O dossiê Megaeventos e violações dos direitos humanos no Rio de Janeiro, que você pode ler na íntegra aqui, foi produzido coletivamente por entidades e movimentos sociais que compõem o Comitê Popular local e traz dados sobre remoções, gastos públicos, análises sobre a falta de informação e participação dos mais afetados nos projetos de mobilidade e urbanização.
Faz ainda denúncias graves sobre a transferência de terras públicas para o setor privado através de parcerias público-privadas e sobre condições precárias de trabalho nas obras da Copa como a reforma do Maracanã, que já enfrentou duas paralisações.
Moradia
O documento aponta que comunidades carentes têm sido expulsas de áreas valorizadas pela especulação imobiliária ou por serem pontos turísticos: “a maioria das remoções está localizada em áreas de extrema valorização imobiliária, como Barra da Tijuca, Recreio, Jacarepaguá e Vargem Grande”. E explica que a maioria dos conjuntos habitacionais produzidos pelo programa Minha Casa Minha Vida – uma das alternativas do governo para as famílias removidas de suas casas – não está nas áreas beneficiadas com investimentos para a Copa e as Olimpíadas, e sim nas áreas periféricas da cidade, onde há baixa cobertura dos serviços públicos e infraestrutura urbana.
“Em alguns casos, a ausência ou precarização dos serviços públicos será provocada pelo recebimento de um contingente enorme de pessoas sem a correspondente ampliação dos serviços”.

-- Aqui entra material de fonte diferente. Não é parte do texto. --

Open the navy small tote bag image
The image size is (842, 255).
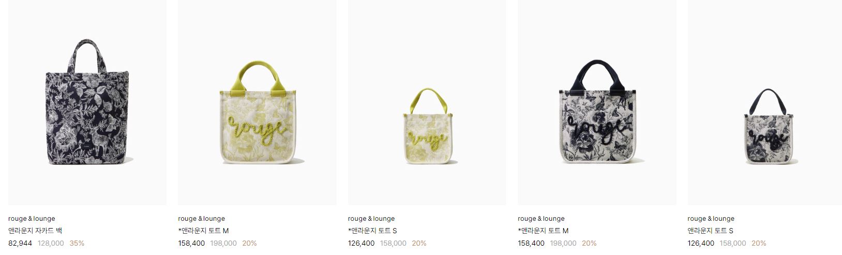tap(764, 102)
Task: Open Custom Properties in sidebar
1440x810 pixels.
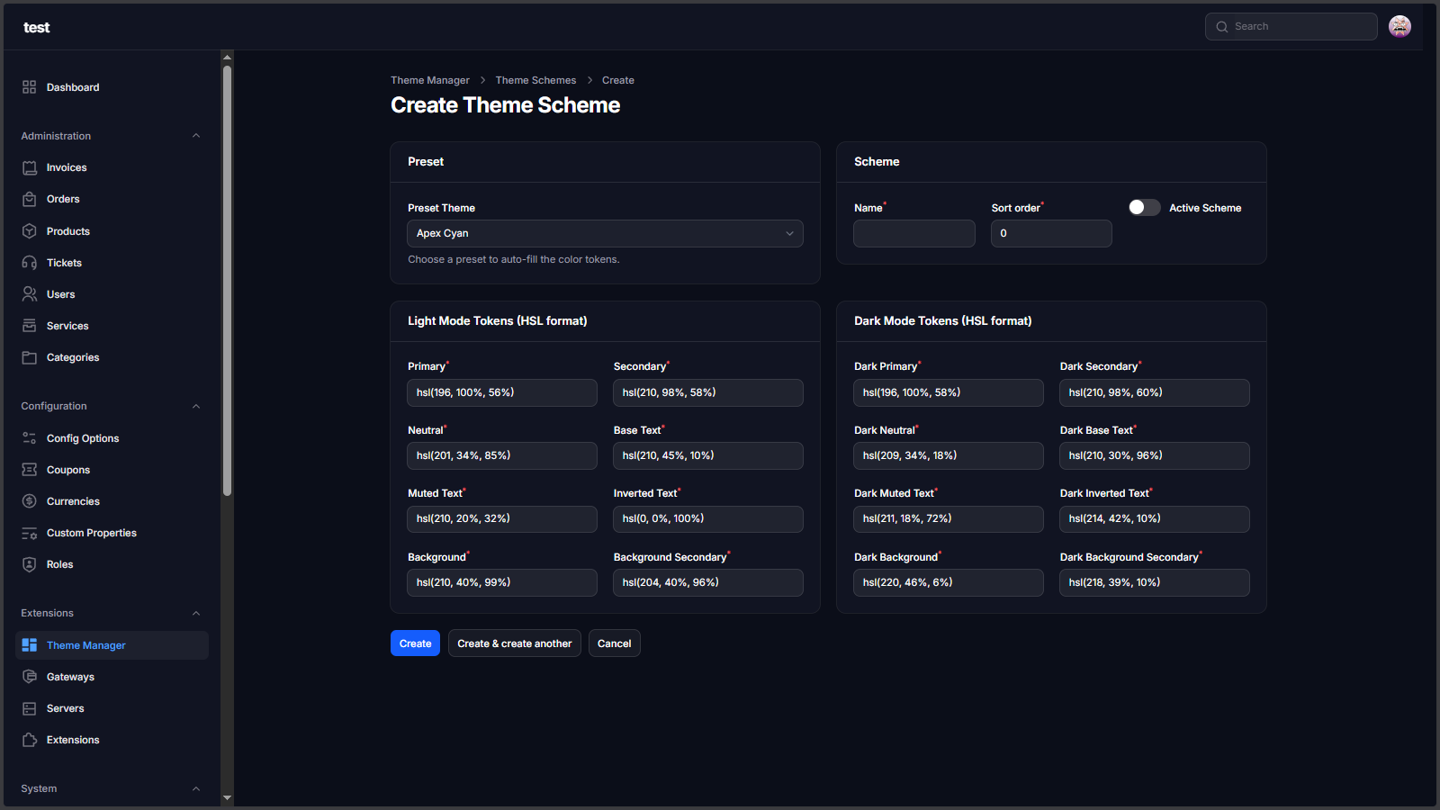Action: 91,533
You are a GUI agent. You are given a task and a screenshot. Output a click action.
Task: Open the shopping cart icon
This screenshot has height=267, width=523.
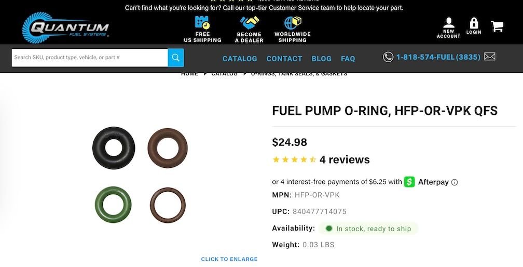click(x=497, y=26)
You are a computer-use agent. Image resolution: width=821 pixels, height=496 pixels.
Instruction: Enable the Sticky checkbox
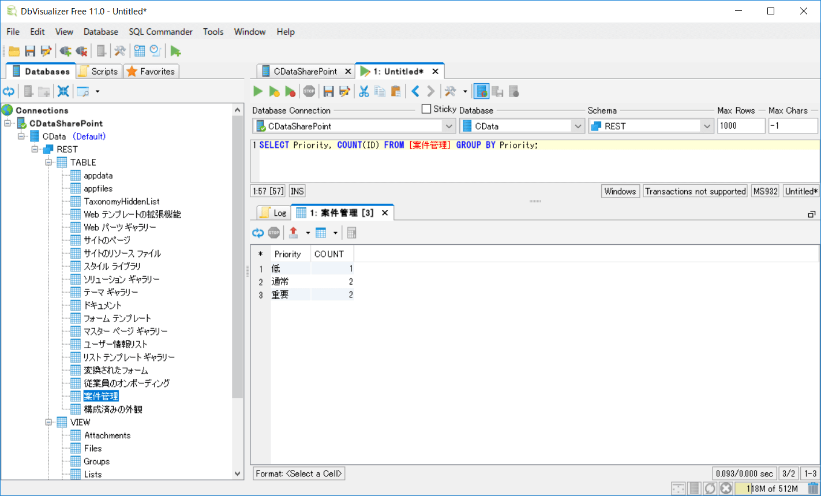click(426, 109)
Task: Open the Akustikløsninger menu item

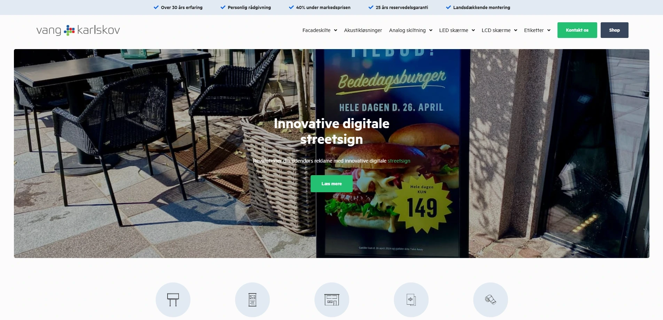Action: tap(363, 30)
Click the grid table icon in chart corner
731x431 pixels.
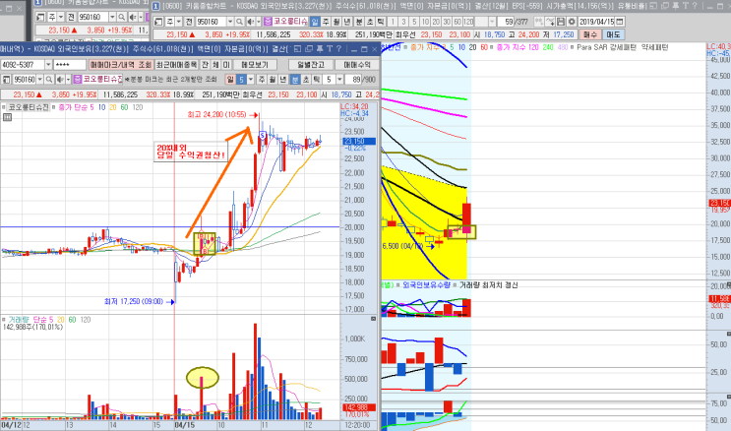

Como o Copa Pública mostrou aqui e aqui, algumas formas de desapropriação têm sido arbitrárias. Segundo o dossiê, os moradores não são citados nos processos de expulsão por não constarem no Registro Geral de Imóveis, mesmo que tenham mais de 5 anos de ocupação sem contestação da posse – o que daria direito ao usucapião ou concessão de uso para fins de moradia.
O dossiê aponta que essas ações permitem “a demolição das casas sem escutar os moradores afetados” e violam “o princípio da precaução nas ações de despejo, reintegrações de posse e desapropriações que envolvam comunidades pobres e grupos vulneráveis”.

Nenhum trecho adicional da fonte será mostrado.